Arnaud Lagardère [Lagardère SCA] appelé à la barre par Dominique de Villepin
23/11/2007 | 06:00 Nouvelle manche dans la partie de « poker menteur » qui oppose Arnaud Lagardère à Dominique de Villepin. L’ex-Premier ministre, mis en examen dans l'affaire Clearstream, a demandé aux juges chargés du dossier d'entendre plusieurs dirigeants d'EADS – dont le « digne » héritier de Jean-Luc Lagardère - sur les moyens très importants dont disposait Jean-Louis Gergorin pour enquêter. « Juste » retour des choses en quelque sorte, puisqu’en octobre dernier, Dominique de Villepin avait refusé de servir de 'bouc émissaire' après avoir été mis en cause par Arnaud Lagardère, niant les accusations portées par celui-ci concernant le dossier EADS. Ultime tacle de l'homme-lige de Jacques Chirac contre le « frère » de Nicolas Sarkozy ?
L'ancien Premier ministre mis en examen fin juillet a indiqué que Jean-Louis Gergorin disposait de moyens très importants pour enquêter sur Clearstream : 3 millions d'euros auraient été versés à un cabinet anglais. Selon ses dires, dans la note transmise aux juges, cette somme serait
« en relation directe avec l'affaire Clearstream ».
Le Figaro a révélé, mercredi 3 octobre, que Dominique de Villepin avait demandé, en conséquence, aux deux juges chargés de l'enquête, Jean-Marie d'Huy et Henri Pons, de procéder à l'audition d'Arnaud Lagardère, coprésident du conseil d'administration d'EADS, de l'ancien coprésident Philippe Camus, ainsi que de Pierre Leroy, l'ancien secrétaire général du groupe aéronautique, afin de déterminer si cette « caisse noire » a effectivement existé et de savoir dans quelles conditions Jean-Louis Gergorin pouvait disposer de ces sommes.
La décision de procéder à ces auditions doit désormais être prise par les magistrats, qui ne sont pas tenus d'accéder à la demande de Dominique de Villepin. Néanmoins, Le Figaro cite des sources proches du dossier, qui soulignent qu'il sera
« très difficile » pour les juges
« de justifier un refus ».
Pour Dominique de Villepin, l’affaire Clearstream est avant tout la matérialisation de la guerre pour la succession qui sévit à la tête d'EADS et non le fruit d'une manipulation politique. En octobre dernier, l’ex Premier-ministre avait répondu aux déclarations d'Arnaud Lagardère qui avait assuré que son groupe avait informé Matignon dès janvier 2006 de son intention de vendre une part de sa participation au capital d'EADS.

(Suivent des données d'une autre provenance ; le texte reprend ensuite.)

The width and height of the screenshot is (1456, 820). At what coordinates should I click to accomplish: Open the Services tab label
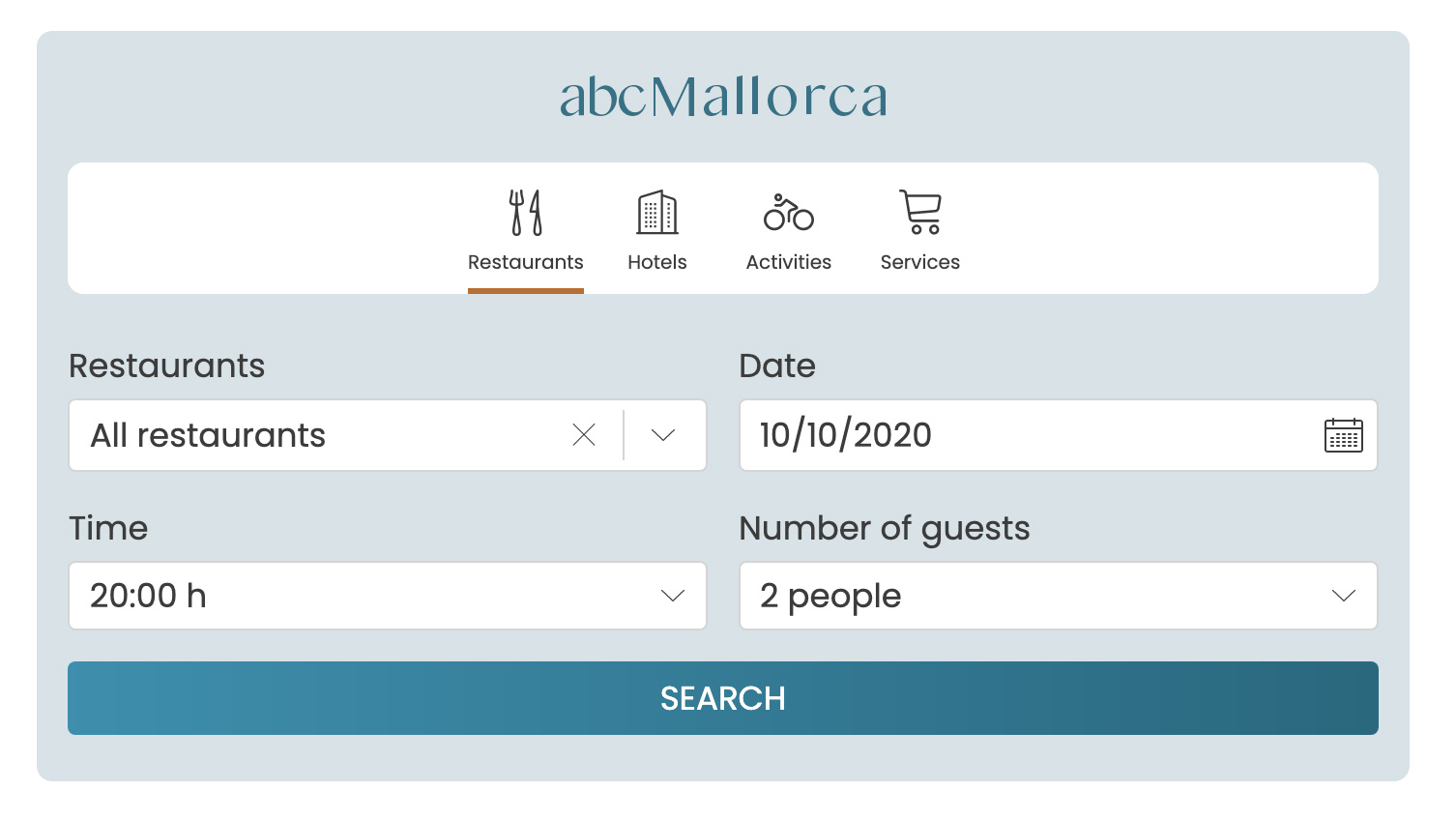coord(920,262)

« Matignon a suivi l'opération depuis le début », martelait-t-il dans le JDD. M. de Villepin a dénoncé une volonté d'occulter le fond du dossier en cherchant des 'boucs émissaires faciles lors du Grand Jury RTL/Le Figaro/LCI.

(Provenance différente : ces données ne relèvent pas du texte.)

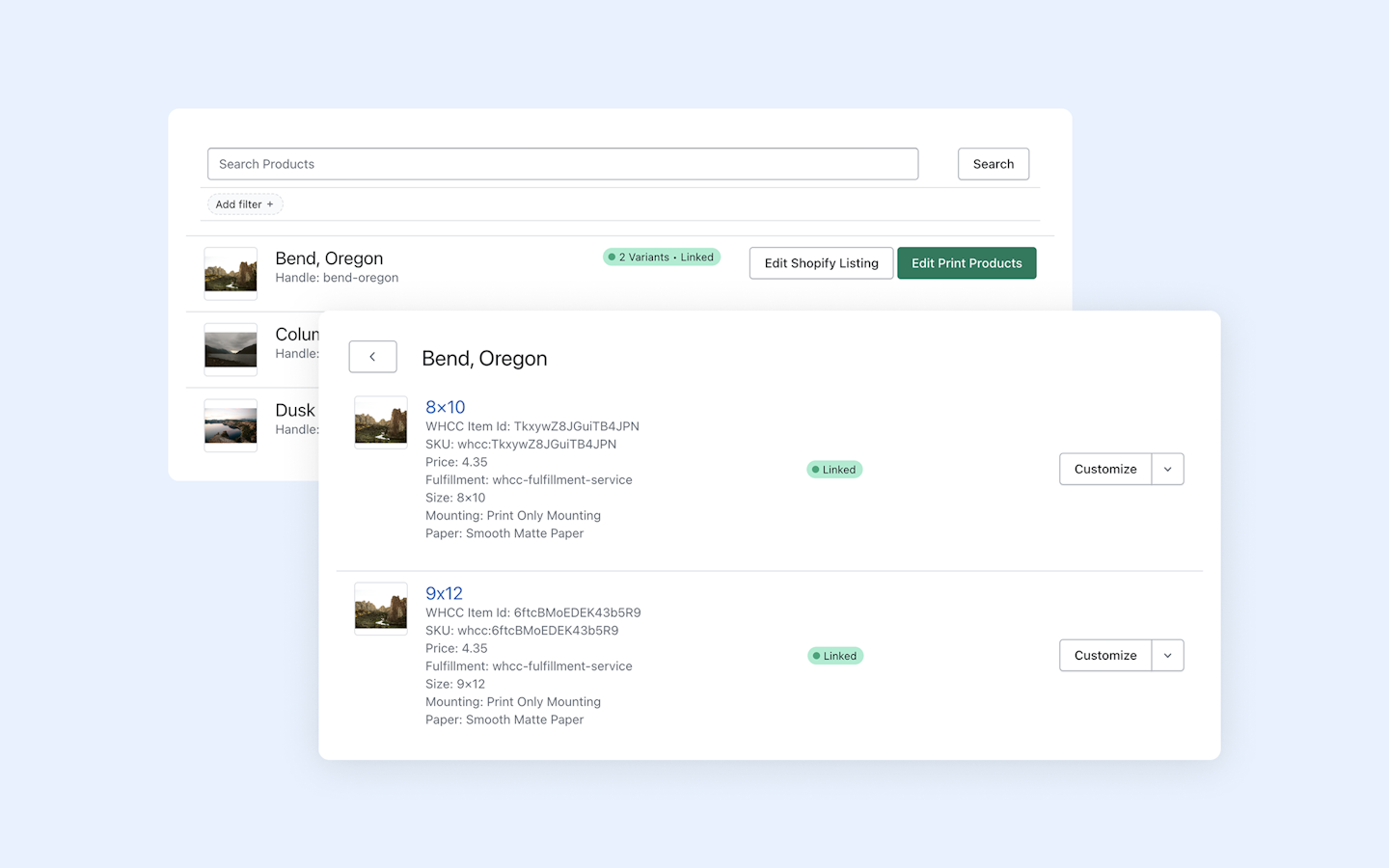The width and height of the screenshot is (1389, 868).
Task: Expand the dropdown next to 8×10 Customize
Action: tap(1167, 469)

Concédant qu'il avait bien été informé du projet du groupe Lagardère de céder une partie de sa participation dans EADS en février 2006, il a déclaré que l'Etat n'était pas informé du rachat d'une partie de cette part par la CDC. Pour appuyer ses dires, Dominique de Villepin affirme que Matignon a transmis la fameuse note du groupe Lagardère à l'AMF en décembre 2006.